China... Station In Space Scheduled


[SatNews] China said Wednesday it plans to complete a manned space station around 2020, as the Asian nation pushes ahead with its ambitious space exploration program.


Artistic rendition of a proposed Chinese space station, courtesy of the Chinese Society of Astronautics
China's Manned Space Engineering Project announced in a statement that it expected to launch a space laboratory before 2016 to study key technology involved in a space station, such as living conditions for astronauts. The country would then develop and launch a core cabin and a second laboratory module around 2020, which would be assembled in orbit into a space station, it added. The station would study technologies involved in long-term manned space flights, the statement said.

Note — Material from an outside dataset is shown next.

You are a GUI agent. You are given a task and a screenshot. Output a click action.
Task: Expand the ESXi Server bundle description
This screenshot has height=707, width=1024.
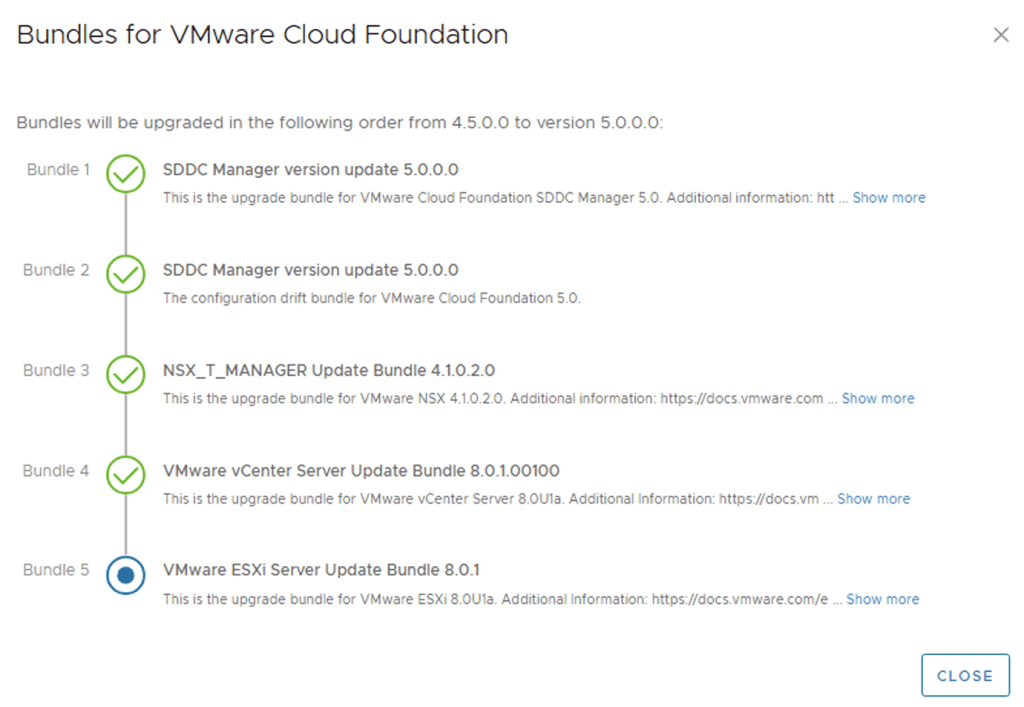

China had already announced plans to launch two unmanned modules next year, which are expected to undergo the nation's first space docking — an essential step towards building the space station. These steps are all part of the nation's ambitious space exploration program, which experts say it wants to put on a par with those of the United States and Russia. China sees the program as a symbol of its global stature, growing technical expertise, and the Communist Party's success in turning around the fortunes of the formerly poverty-stricken nation. The nation became only the third in the world to put a man in space independently — after the United States and Russia — when Yang Liwei piloted the one-man Shenzhou-5 space mission in 2003. And in September 2008, the Shenzhou-7, piloted by three astronauts, carried out China's first space walk.

China has also made strides in lunar exploration, aiming to become the second country to put a man on the moon. It launched its second lunar probe on October 1, hopes to bring a moon rock sample back to Earth in 2017, and has planned a manned mission to the moon for around 2020, according to state media.